DigitalOcean droplets provide low-cost scale from a popular server provider. With DigitalOcean Monitoring, you can collect metrics for visibility, monitor Droplet performance, and receive alerts when problems arise in your infrastructure. But when you need to deep dive into your application to debug an issue, resolve an incident, or identify opportunities to improve your platform, you need a deep understanding of the underlying operating system and how it interacts within its environment. This deeper understanding requires visibility into your DigitalOcean infrastructure and into applications and services.
Correlating behaviors in a clear and concise way takes a lot of effort and time for just one machine, but when scaled to hundreds of machines, it can be like finding a needle in a haystack.
In this article, we’ll set up a deployment of nginx on DigitalOcean, inject a failure, and then look at the tedious steps to debug this failure using native DigitalOcean offerings. Then, we’ll look at how aggregating the DigitalOcean logs to SolarWinds® Papertail™ can help you understand your systems more quickly and thoroughly.
Our Setup
To demonstrate the steps required to identify a single instance with a problem among a group of instances, we’ll set up an environment with four front ends all serving the same nginx application, then inject a failure into just one of them.

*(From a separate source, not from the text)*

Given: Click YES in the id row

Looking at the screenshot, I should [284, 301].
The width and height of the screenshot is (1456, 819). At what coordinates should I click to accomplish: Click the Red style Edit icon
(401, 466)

In our example, we’ve had a service running for some time with regular deployments from multiple developers. In the last couple days, however, we’ve seen one-off reports of a broken image on our site. However, finding it has been impossible since it reproduces so infrequently. The reports have also been inconsistent with a small subset of these users reporting they see a cat on the page.
Let’s dive in and find our problematic service and see what we can do about it.
DigitalOcean Debugging: A Manual Process
One morning you decide it’s time to really dig in and find the issue. You’ve hit refresh in your browser dozens of times trying to reproduce the problem and finally scored a lucky hit. Let’s take a deeper look into the response headers. Maybe we can see some data on what the cause might be…
It appears we have a missing catgif.gif on our hands! However, the pages don’t normally load this file, so not all our services appear to be using the same code build.
A normal page load for reference:
While the problem definition was simple enough, identifying the root cause is very tricky. How can we find this file dependency across all our infrastructure? DigitalOcean doesn’t provide us with an easy file system grep, or any log aggregation to help determine the issue. Luckily, we don’t have too many services in our environment, so let’s just check one at a time.
First, we get a list of available hosts from DigitalOcean, so we know where to look.
Now that we have our Ips, we can log into each one individually and look for our file, which should be simple enough.
$ ssh 206.189.220.57 -l root "cat /var/www/html/index* | grep catgif.gif"
$ ssh 206.189.223.159 -l root "cat /var/www/html/index* | grep catgif.gif"
$ ssh 206.189.220.212 -l root "cat /var/www/html/index* | grep catgif.gif"
$ ssh 206.189.220.159 -l root "cat /var/www/html/index* | grep catgif.gif"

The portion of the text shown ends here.